Hay que conversar. Y conversar significa aceptar que el otro puede modificar aquello que creíamos saber. Al cerrar el libro queda, por ello, una impresión que va más allá de la celebración. No parece que hayamos asistido al final de una historia. Parece que hubiéramos entrado en una conversación que ya estaba ocurriendo. Quizá ése sea el secreto de Aleph. Cada número termina, pero la conversación queda abierta. Cada generación se despide, pero otra recoge las palabras.

Cada época cree haber encontrado sus respuestas, y una nueva época vuelve a formular las preguntas. Así se vence al tiempo. No acumulando monumentos. No pretendiendo decir la última palabra. Sino dejando una palabra para que otro pueda responder. Sesenta años después de aquel comienzo en Manizales, Aleph continúa. Y mientras continúe habrá todavía una página por abrir, una voz por escuchar, una pregunta que volverá desde el fondo de los libros para pedir nuevamente nuestra atención.
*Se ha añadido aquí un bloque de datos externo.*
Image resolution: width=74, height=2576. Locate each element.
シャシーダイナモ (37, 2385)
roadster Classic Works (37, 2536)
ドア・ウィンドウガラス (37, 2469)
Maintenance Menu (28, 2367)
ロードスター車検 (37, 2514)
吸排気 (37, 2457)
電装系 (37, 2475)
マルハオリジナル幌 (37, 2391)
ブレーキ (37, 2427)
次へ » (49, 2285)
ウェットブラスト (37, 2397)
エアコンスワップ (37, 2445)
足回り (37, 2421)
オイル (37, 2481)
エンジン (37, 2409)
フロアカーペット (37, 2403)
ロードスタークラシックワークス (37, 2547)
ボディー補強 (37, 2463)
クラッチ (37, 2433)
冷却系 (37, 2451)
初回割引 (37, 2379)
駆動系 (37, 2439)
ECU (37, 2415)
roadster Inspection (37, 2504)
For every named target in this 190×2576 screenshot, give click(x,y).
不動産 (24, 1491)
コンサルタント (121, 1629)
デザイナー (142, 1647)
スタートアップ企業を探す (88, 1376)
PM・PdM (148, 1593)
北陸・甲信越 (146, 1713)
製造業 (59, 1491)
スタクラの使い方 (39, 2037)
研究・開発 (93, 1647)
Tal vez esa sea la verdadera República de las Letras: una comunidad sin fronteras, cuya ciudadanía se ejerce leyendo; una patria hecha de palabras; un lugar donde nadie posee la última razón porque toda razón digna de permanecer acepta la posibilidad de otra voz. Al cabo, una revista no vence al tiempo porque permanezca. Lo vence porque consigue mantener viva la conversación. Y acaso ésa sea la mejor manera de celebrar sesenta años de Aleph: no cerrar el libro, sino dejarlo abierto. Para que la siguiente voz pueda comenzar.